* _Your objective_
Convert the lines from the start of the records through the line containing "The width and height of the screenshot is (1268, 668).", inclusive, into a JSON list of strings, one string per line and skipping blank lines.

* _Raw data_
○ ○ ○ ○ ○ ○ ○

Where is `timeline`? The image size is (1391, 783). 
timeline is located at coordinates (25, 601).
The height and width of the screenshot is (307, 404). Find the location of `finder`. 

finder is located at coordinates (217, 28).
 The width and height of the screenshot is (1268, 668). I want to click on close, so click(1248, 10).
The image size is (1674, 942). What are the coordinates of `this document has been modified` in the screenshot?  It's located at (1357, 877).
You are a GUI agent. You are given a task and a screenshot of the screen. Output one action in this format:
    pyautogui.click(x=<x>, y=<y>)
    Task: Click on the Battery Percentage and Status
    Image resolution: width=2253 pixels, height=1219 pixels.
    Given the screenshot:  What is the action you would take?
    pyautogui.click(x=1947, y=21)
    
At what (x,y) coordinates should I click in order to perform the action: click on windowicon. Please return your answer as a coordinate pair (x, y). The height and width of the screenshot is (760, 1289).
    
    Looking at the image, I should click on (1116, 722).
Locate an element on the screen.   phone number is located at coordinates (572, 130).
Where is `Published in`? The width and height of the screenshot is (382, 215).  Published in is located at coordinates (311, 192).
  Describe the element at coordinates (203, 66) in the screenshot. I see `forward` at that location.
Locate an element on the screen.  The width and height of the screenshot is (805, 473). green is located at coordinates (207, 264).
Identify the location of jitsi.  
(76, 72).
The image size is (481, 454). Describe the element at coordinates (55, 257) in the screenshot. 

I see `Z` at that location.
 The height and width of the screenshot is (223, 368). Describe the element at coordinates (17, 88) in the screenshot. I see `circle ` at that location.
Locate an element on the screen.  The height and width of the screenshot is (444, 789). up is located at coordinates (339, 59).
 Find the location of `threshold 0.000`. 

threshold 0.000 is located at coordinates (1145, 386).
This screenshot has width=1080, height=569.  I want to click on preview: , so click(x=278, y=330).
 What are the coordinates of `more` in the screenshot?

○ ○ ○ ○ ○ ○ ○

* _Exercise response_
[
  "Where is `timeline`? The image size is (1391, 783). ",
  "timeline is located at coordinates (25, 601).",
  "The height and width of the screenshot is (307, 404). Find the location of `finder`. ",
  "finder is located at coordinates (217, 28).",
  " The width and height of the screenshot is (1268, 668). I want to click on close, so click(1248, 10)."
]